Poszło o użyty w tekście zwrot „neonazistowski batalion Azow”, którego redakcja nie chciała puścić, a przy którym autor, czyli ja, się uparł. Trudno o coś bardziej banalnego niż to, że jakiś tekst gdzieś nie został opublikowany, czy że z tego powodu ktoś odchodzi z redakcji. Ale „Moje pożegnanie”, w którym wyjaśniałem powody odejścia, nieoczekiwanie spotkało się ze strony czytelników „Wyborczej” z reakcją równie wielką – i na ogół równie krytyczną – jak wtedy, gdy pisałem, że nie należy przeprowadzać wywiadów z Jerzym Urbanem, czy z hasła „Wypierdalać!” robić program.

Uznałem tedy, że tekst warto gdzieś opublikować, choćby po to, by wyjaśnić, że choć o „neonazistowski Azow” poszło, to wątek ten był weń poboczny.
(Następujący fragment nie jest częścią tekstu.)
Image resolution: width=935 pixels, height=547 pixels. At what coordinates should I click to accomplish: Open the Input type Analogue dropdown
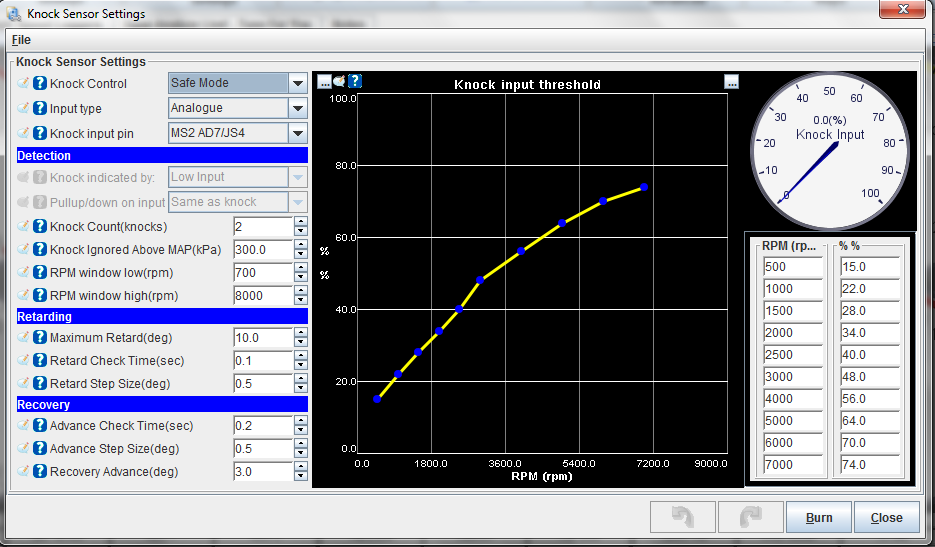click(297, 108)
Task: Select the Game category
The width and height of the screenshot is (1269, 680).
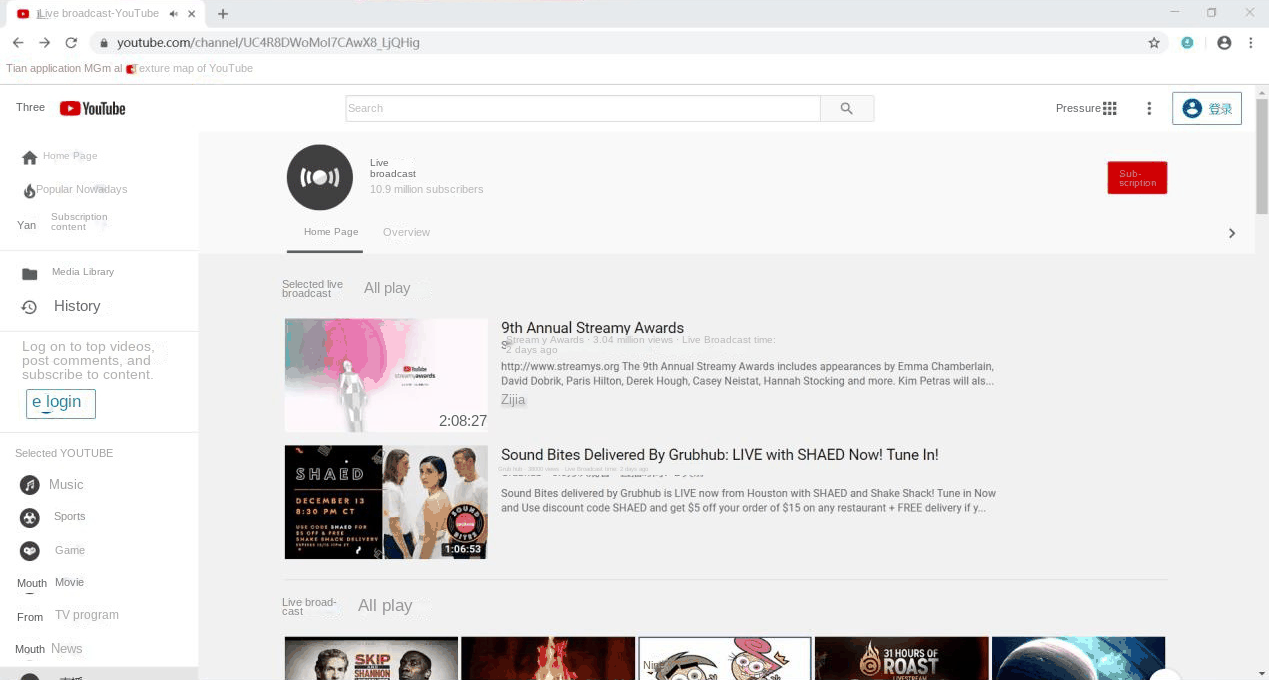Action: (69, 550)
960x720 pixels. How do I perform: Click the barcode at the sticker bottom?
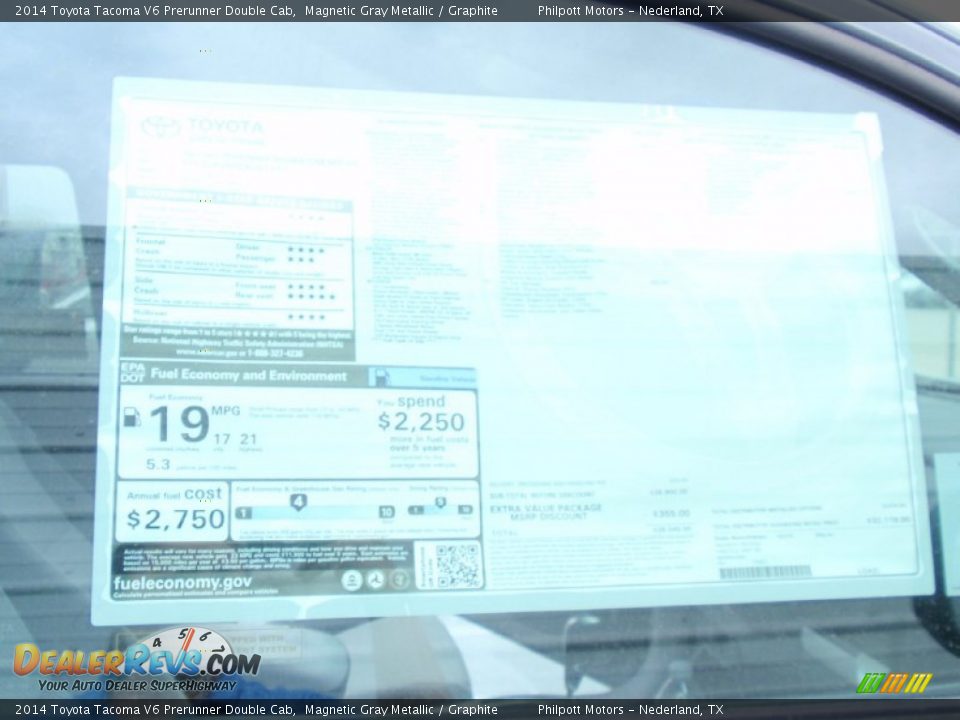[x=765, y=572]
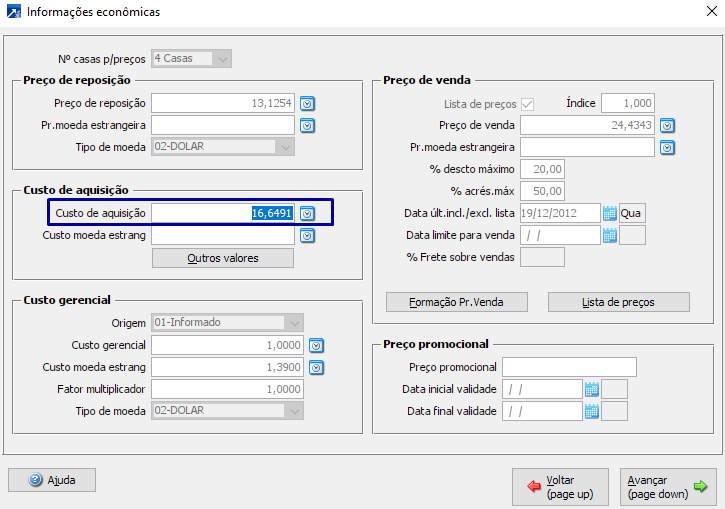Click the Ajuda help button
Screen dimensions: 725x509
[51, 480]
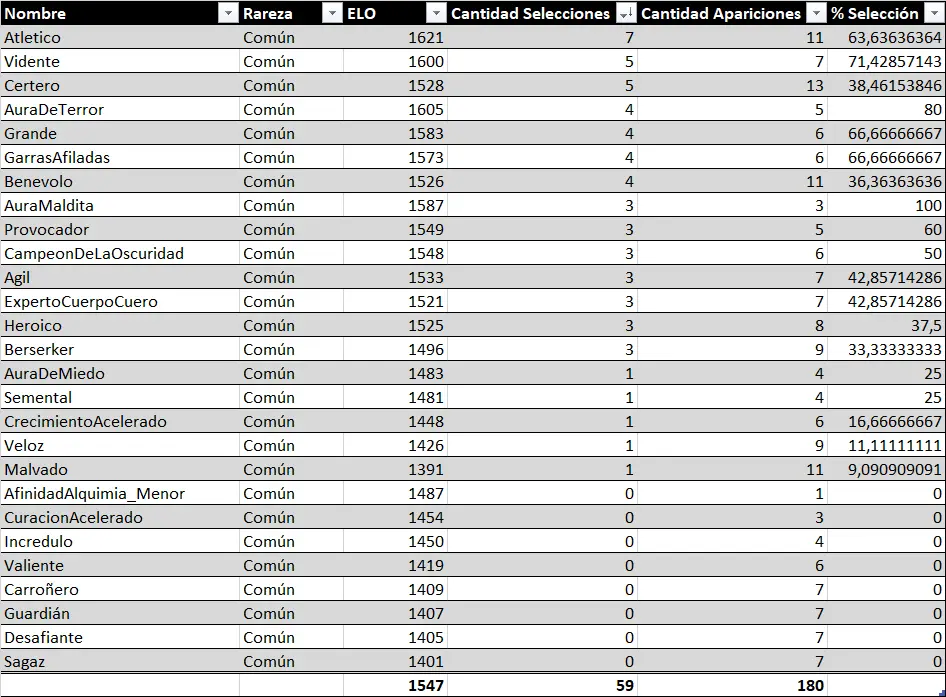Open the Nombre column filter dropdown

click(227, 13)
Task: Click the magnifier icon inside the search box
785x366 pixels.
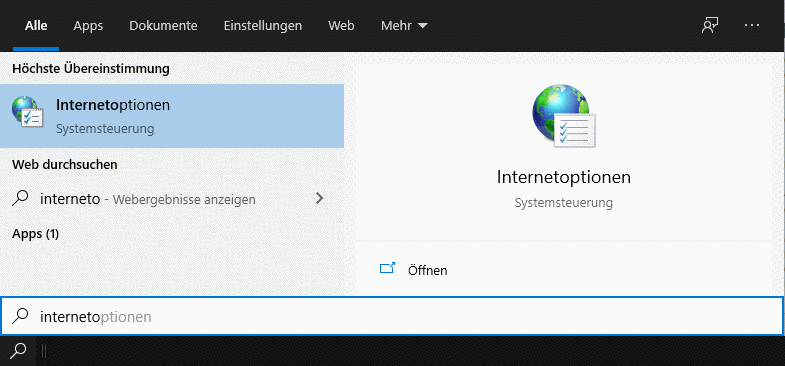Action: click(x=20, y=316)
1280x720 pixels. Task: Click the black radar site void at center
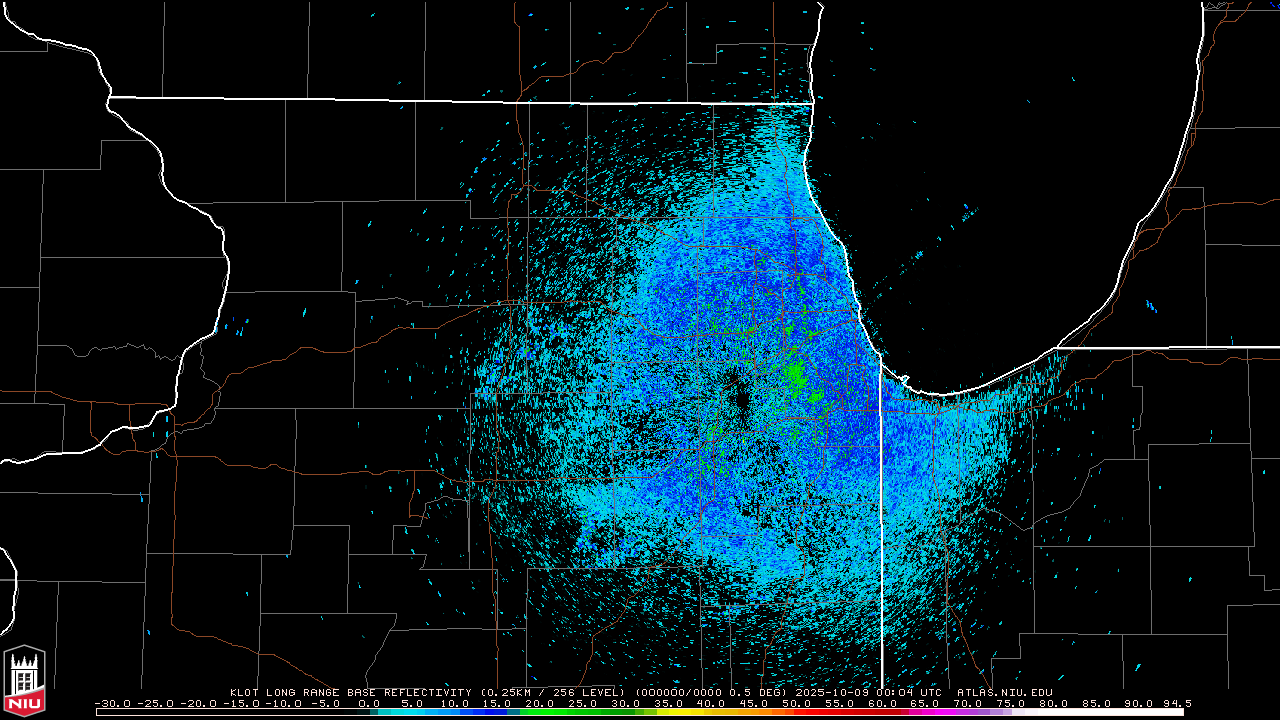point(738,393)
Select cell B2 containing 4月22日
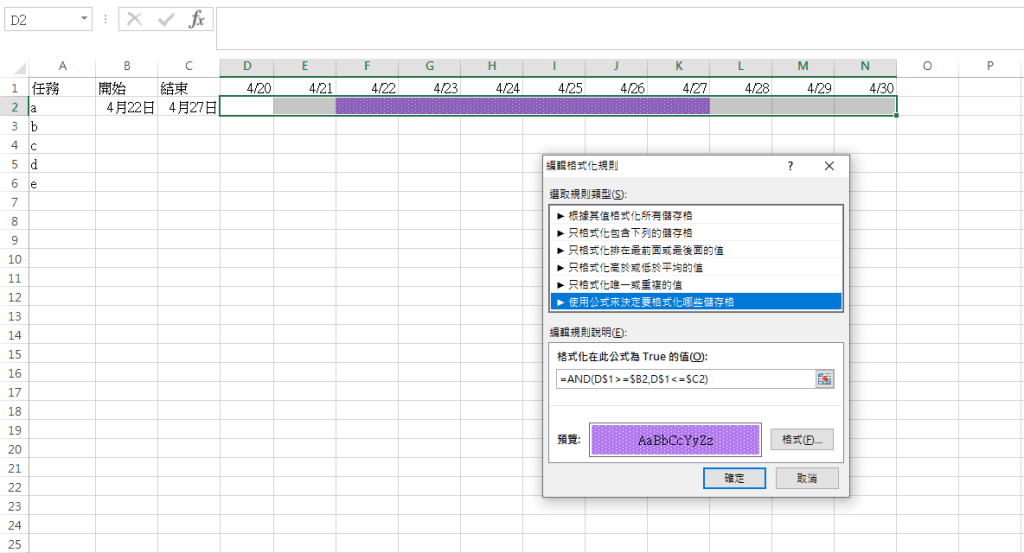The height and width of the screenshot is (553, 1024). click(x=127, y=107)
Akurat wtedy redakcja „Kultury Liberalnej” zechciała, za co jej bardzo dziękuję, zaproponować, bym publikował na jej łamach. O szczegółach będziemy jeszcze rozmawiać, ale postanowiłem zacząć tam, gdzie wcześniej skończyłem:

Zełenski w pułapce własnej retoryki

Wygłaszane zdalnie do parlamentów krajów demokratycznych przemówienia Wołodymyra Zełenskiego skutecznie budują międzynarodowe poparcie dla walczącej Ukrainy, ale czynią też coś więcej. W przeżarty hipokryzją i nowomową świat międzynarodowej dyplomacji wniosły nowy język. Ukraiński prezydent stał się rzecznikiem nie tylko swego kraju, lecz także moralnej jasności i prawdy opisu.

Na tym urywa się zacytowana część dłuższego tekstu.